Schreiben Sie den Abschnitt der Auflistung Zeile für Zeile ab, der mit der Zeile beginnt, die „The height and width of the screenshot is (232, 291).“ enthält, und bis zum Ende der Auflistung reicht, wobei beide Enden eingeschlossen sind. Lassen Sie die Bilder dabei weg.
━━━ BEREITGESTELLTE DATEN ━━━
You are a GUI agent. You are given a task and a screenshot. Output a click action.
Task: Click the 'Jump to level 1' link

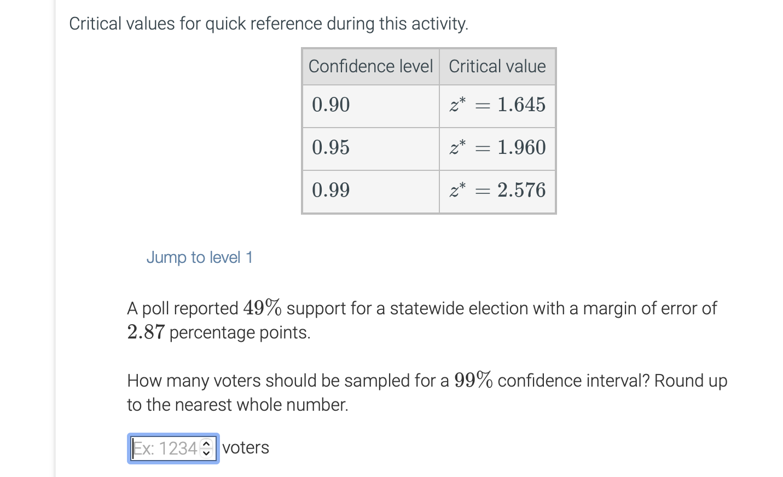click(x=199, y=257)
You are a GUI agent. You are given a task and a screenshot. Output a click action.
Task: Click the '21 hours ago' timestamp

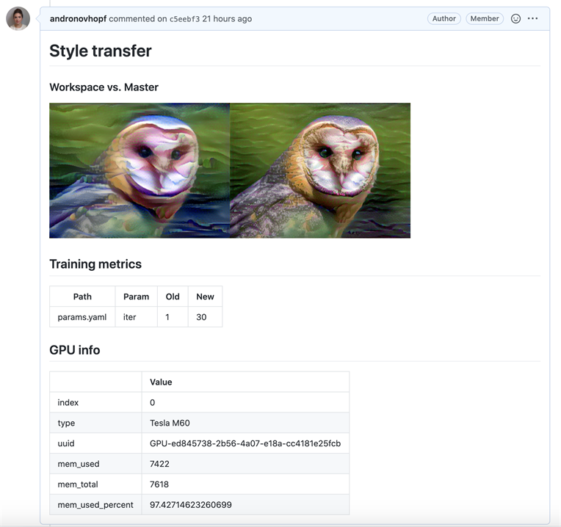tap(227, 19)

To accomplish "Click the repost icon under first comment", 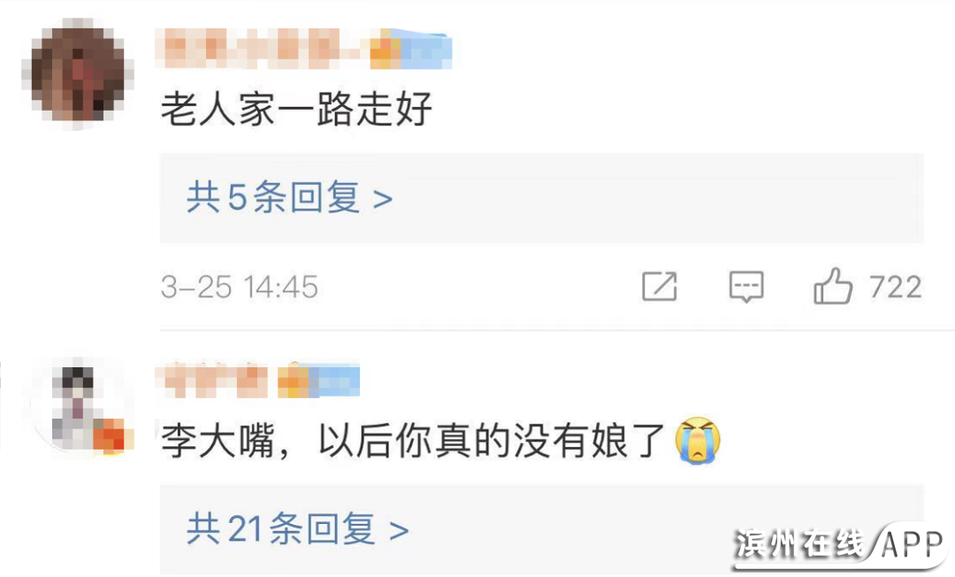I will [x=660, y=287].
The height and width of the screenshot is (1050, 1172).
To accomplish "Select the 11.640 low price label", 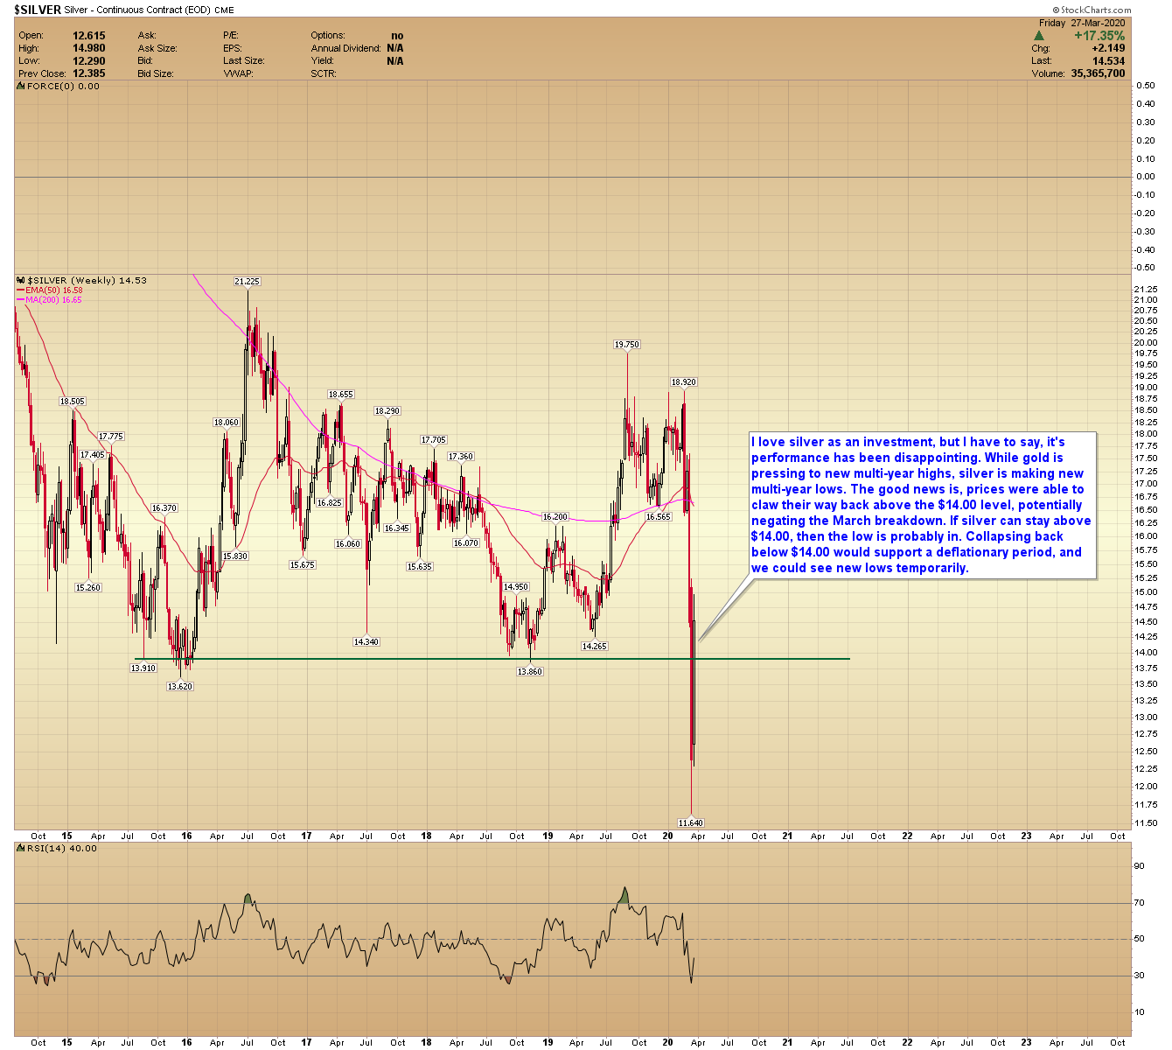I will click(691, 823).
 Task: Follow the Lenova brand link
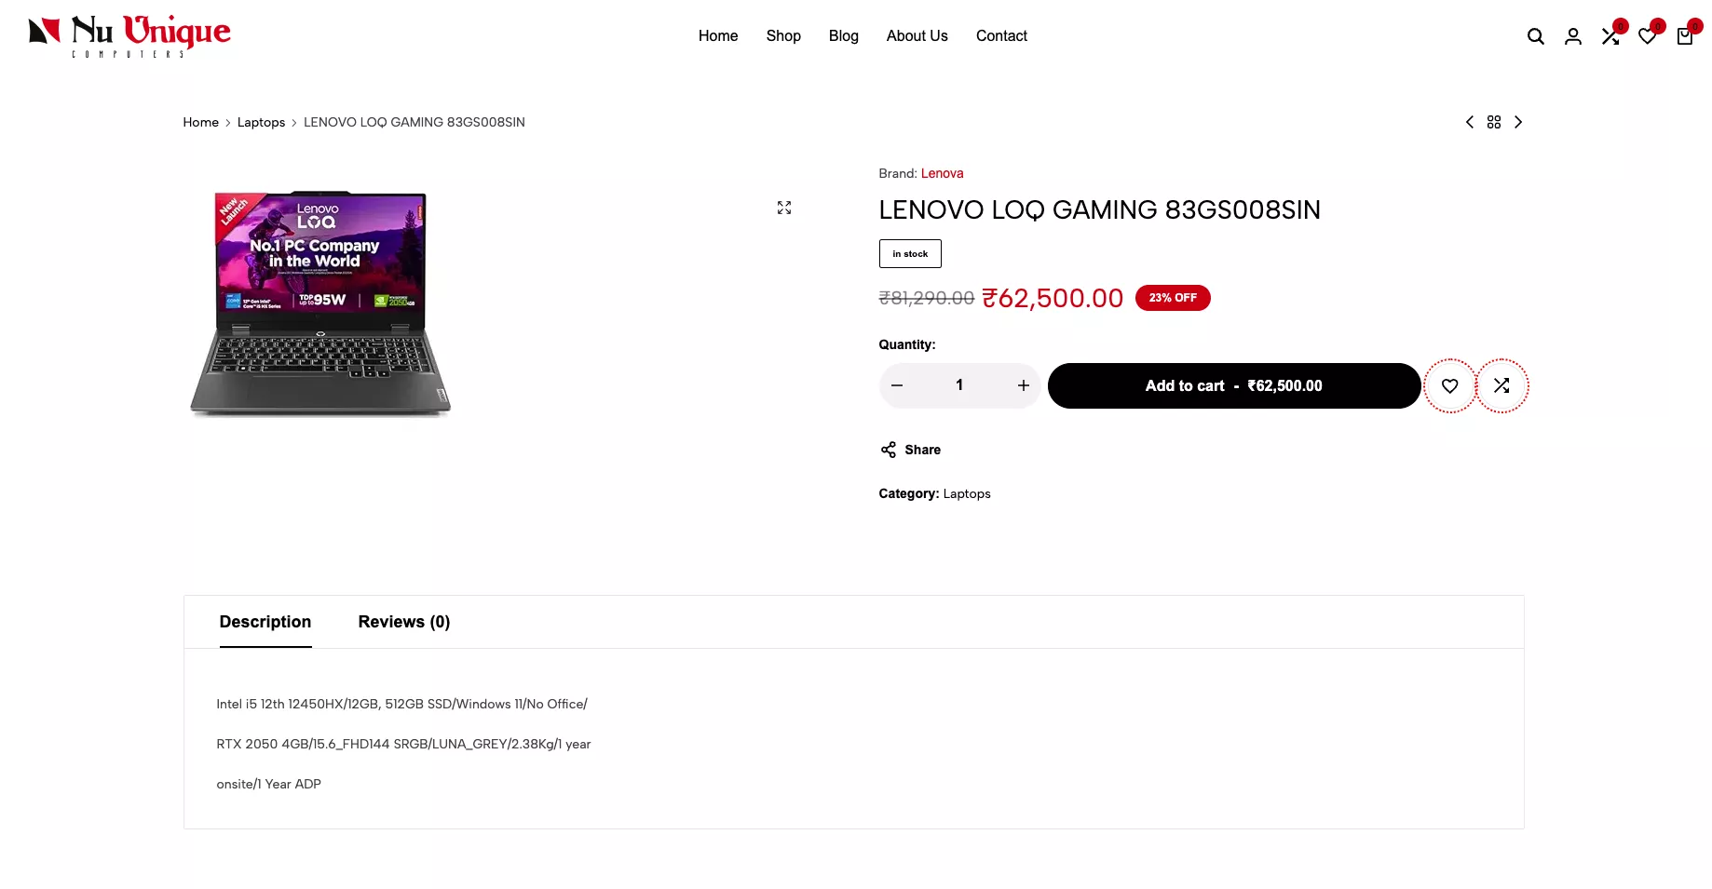(x=942, y=173)
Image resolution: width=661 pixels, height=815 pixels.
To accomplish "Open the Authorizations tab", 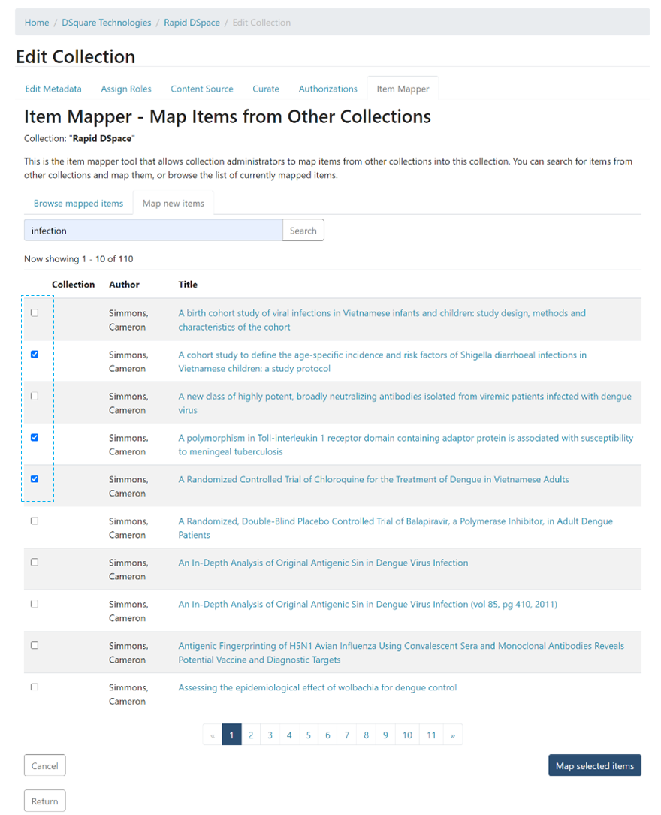I will pos(327,89).
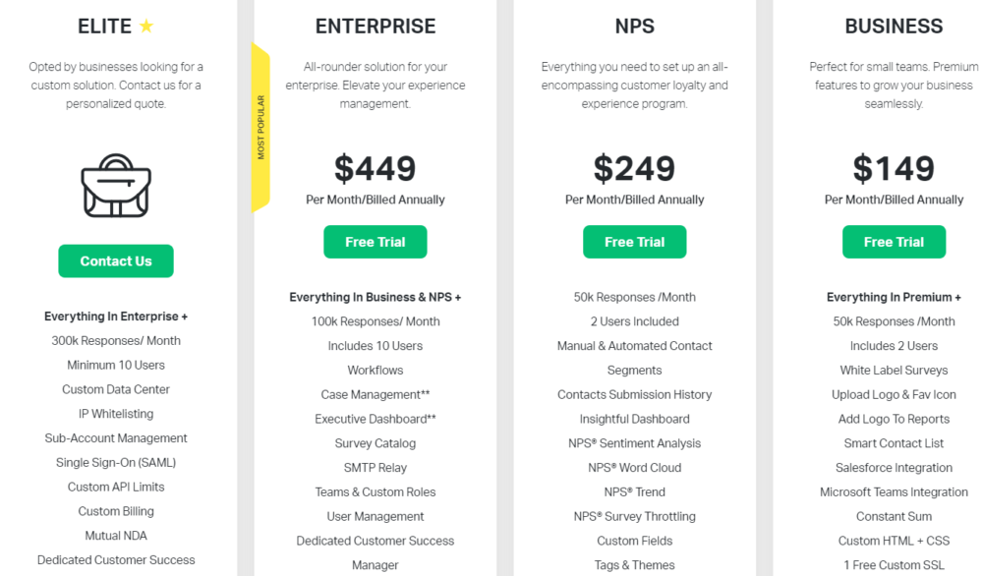Click the Salesforce Integration feature
The height and width of the screenshot is (576, 983).
tap(894, 468)
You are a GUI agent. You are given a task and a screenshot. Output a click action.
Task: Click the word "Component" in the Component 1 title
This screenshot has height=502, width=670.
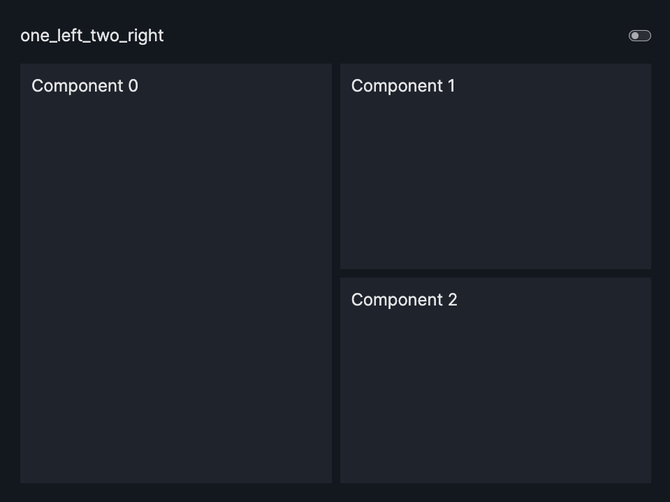pyautogui.click(x=396, y=86)
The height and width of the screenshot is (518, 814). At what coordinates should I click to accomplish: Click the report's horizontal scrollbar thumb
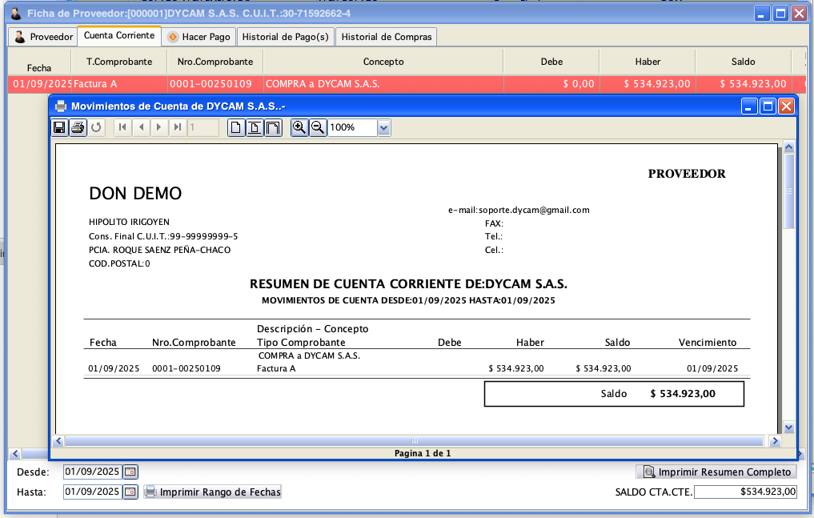(x=414, y=441)
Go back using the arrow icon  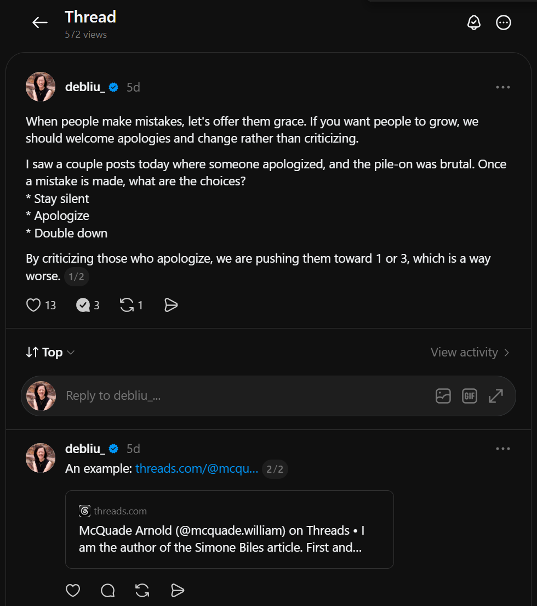[x=40, y=22]
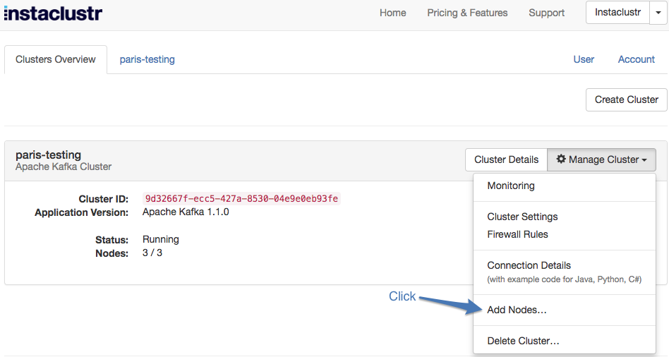Click the Instaclustr account button

coord(617,13)
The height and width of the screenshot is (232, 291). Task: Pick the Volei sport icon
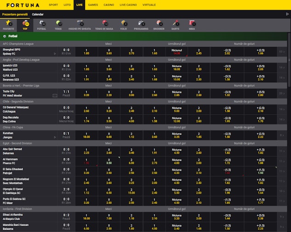pyautogui.click(x=124, y=24)
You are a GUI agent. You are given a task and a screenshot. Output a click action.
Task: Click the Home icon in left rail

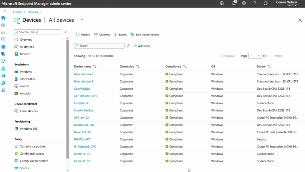(x=3, y=18)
━━━
## [ANTWORT ZUR AUFGABE]
The height and width of the screenshot is (232, 291). Task: Pick the Volei sport icon
pyautogui.click(x=124, y=24)
You are a GUI agent. You are given a task and a screenshot. Output a click action.
Task: Click the Home icon in left rail

(x=3, y=18)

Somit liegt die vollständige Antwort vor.